Otro de los rostros de ese drama es María Gladys Primo, que tenía 22 años cuando lo perdió todo. En el momento de la avalancha, estaba con su esposo, su hermano, y sus dos hijos, Nubia Isabel, de seis años, y Jesús Manuel, de siete. Habían intentado ponerse a salvo en el segundo nivel de su casa, inútil ante la violencia del lodo que arrastraba consigo muros, techos y carros. Entonces, tomó la decisión de quedarse con su esposo y dejar a sus dos hijos al cuidado de su hermano. A los niños no los volvió a ver nunca, al menos en persona: a Manuel lo vino a ver de nuevo en 2012, en un video que había grabado un noticiero el día de la tragedia. Era la prueba de que había sobrevivido. Su versión se complementa con la que le había dado su madre: los niños habían pasado por una sede del ICBF en Bogotá y se los habían llevado. Fue lo último que supo de ellos.

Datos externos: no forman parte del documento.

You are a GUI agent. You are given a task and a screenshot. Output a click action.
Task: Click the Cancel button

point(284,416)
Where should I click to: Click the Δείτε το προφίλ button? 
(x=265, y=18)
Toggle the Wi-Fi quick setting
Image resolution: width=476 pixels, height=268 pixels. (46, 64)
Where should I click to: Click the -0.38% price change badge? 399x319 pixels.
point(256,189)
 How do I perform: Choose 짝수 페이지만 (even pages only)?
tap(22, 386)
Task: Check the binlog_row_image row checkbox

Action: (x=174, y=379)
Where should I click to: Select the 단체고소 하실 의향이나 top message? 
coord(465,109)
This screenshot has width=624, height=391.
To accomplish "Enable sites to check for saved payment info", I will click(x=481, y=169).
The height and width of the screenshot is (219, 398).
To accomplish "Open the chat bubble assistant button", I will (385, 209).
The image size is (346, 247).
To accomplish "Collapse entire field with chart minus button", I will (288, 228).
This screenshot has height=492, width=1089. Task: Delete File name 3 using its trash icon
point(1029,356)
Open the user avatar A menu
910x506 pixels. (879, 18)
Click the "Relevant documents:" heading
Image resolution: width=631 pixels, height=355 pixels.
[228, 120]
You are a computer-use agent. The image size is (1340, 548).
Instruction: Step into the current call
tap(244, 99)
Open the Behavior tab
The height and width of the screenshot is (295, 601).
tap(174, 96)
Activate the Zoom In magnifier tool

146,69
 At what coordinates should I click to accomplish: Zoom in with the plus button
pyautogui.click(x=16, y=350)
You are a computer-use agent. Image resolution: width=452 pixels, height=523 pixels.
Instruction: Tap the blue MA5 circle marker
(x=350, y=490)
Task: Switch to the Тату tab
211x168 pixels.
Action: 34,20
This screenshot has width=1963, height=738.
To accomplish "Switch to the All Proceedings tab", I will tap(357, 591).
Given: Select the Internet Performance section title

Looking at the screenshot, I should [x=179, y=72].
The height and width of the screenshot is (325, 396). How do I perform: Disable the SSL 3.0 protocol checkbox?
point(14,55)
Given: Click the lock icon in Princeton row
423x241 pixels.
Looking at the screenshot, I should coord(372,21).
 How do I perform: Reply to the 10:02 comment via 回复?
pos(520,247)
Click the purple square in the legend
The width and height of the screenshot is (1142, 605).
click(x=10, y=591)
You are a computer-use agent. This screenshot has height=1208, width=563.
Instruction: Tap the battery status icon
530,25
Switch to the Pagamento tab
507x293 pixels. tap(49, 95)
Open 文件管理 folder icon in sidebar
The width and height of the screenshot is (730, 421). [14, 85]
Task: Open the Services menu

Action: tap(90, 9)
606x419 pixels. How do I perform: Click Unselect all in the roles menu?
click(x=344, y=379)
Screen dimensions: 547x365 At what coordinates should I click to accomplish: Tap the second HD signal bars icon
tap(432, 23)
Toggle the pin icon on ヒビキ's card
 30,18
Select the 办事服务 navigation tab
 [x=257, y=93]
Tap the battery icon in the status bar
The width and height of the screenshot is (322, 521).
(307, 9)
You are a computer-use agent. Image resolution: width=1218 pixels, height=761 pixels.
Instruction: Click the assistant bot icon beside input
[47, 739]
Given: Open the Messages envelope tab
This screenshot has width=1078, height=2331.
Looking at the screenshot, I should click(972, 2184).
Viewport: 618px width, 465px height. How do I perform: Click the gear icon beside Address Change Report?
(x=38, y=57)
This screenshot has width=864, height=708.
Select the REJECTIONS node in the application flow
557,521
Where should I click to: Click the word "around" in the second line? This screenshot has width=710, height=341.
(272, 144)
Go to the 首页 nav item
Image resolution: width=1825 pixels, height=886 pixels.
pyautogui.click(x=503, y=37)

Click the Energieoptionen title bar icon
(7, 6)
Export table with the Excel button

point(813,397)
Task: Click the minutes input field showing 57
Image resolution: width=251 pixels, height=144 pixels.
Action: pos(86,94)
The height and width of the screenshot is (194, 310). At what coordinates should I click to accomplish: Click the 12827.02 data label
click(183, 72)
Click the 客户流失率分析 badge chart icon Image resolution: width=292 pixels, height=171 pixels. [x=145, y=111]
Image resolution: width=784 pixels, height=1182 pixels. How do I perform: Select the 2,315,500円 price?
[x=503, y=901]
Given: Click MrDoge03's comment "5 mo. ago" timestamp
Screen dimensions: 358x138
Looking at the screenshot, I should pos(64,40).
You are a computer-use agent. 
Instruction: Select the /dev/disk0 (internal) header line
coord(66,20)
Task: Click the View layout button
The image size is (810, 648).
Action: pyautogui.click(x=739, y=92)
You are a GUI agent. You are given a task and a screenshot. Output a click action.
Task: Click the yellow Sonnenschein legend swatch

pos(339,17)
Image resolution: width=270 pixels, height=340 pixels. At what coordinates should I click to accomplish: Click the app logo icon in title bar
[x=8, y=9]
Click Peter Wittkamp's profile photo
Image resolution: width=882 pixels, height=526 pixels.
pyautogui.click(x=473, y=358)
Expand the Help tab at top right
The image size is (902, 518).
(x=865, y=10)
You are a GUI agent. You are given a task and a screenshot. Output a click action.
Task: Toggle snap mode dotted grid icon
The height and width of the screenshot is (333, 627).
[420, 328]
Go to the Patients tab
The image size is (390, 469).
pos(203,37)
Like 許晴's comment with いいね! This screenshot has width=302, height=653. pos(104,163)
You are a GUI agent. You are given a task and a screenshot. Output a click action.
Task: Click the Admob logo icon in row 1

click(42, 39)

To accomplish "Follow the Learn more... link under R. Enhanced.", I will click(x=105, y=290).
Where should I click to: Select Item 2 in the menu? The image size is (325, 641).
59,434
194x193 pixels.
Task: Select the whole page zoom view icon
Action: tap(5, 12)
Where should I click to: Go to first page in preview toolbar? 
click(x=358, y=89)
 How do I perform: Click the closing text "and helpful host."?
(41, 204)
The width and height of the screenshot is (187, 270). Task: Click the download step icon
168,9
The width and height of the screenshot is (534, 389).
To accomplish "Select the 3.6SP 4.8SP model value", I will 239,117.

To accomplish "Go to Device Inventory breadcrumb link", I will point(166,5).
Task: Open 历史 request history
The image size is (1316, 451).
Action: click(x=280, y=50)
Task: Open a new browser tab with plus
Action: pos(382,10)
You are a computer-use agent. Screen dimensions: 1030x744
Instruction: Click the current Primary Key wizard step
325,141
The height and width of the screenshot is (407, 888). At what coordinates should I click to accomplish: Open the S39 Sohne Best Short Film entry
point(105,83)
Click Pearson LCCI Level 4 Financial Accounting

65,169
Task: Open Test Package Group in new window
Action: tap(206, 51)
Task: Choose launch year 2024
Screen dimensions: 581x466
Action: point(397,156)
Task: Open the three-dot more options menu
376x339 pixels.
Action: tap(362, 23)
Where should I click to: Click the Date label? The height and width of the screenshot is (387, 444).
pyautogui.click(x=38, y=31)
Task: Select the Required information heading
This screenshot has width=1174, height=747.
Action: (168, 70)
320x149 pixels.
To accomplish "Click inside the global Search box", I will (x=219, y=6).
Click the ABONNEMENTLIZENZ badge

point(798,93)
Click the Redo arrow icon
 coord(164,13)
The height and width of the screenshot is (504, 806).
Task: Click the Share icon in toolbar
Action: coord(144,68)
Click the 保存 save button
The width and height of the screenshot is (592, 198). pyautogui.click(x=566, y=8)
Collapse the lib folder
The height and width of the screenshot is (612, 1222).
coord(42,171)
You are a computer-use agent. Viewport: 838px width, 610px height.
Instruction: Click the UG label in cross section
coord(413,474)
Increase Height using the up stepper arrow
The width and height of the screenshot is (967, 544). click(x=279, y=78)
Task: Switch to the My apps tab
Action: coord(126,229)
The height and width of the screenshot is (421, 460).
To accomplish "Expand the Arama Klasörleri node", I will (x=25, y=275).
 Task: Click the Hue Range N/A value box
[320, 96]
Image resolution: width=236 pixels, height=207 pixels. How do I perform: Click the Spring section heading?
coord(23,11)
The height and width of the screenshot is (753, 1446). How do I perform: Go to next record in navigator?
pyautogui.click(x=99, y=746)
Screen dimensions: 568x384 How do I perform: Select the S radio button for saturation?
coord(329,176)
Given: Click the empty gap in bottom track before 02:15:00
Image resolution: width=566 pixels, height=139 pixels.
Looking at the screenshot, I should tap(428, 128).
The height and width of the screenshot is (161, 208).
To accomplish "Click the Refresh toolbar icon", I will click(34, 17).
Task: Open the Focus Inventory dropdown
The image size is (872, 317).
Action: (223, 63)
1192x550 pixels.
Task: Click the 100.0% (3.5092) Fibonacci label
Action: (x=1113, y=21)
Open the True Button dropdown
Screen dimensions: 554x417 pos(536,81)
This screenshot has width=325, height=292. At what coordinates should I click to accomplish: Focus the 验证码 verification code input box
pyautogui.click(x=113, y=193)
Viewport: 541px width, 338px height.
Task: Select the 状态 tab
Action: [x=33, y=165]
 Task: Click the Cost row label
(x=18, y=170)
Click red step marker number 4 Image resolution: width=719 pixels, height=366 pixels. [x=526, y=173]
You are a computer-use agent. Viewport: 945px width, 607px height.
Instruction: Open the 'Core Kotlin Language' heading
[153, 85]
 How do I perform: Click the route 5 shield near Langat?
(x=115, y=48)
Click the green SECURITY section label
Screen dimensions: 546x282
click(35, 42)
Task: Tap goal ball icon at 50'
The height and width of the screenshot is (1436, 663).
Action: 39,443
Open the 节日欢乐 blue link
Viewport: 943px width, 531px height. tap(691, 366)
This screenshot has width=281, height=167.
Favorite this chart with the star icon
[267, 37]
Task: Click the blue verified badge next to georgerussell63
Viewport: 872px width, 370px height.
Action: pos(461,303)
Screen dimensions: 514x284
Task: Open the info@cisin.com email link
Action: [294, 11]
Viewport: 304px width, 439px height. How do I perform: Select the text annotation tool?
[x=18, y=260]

Primo cuenta su historia con un estoicismo que, no obstante, revela una mezcla de emociones. Pasó un año y medio hospitalizada, en coma, tras salir con vida de Armero. Se recuperó de una lesión grave que sufrió en una de las piernas en el momento en que fue rescatada. La piel se le caía a pedazos, afectada por la altísima temperatura del lodo. Haber sobrevivido mientras murieron 25.000 personas parece darle el impulso para hablar y para encabezar la cadena humana que bajó, mano a mano, las barcazas con los rostros de los niños perdidos, y que se tejió por entre piedras, agua y maleza, y en un calor asfixiante. Esas barcazas parecen convertirse en la única manera que, después de cuatro décadas, les queda a los padres para volver a sentir entre sus manos a sus hijos perdidos. Al menos por ahora.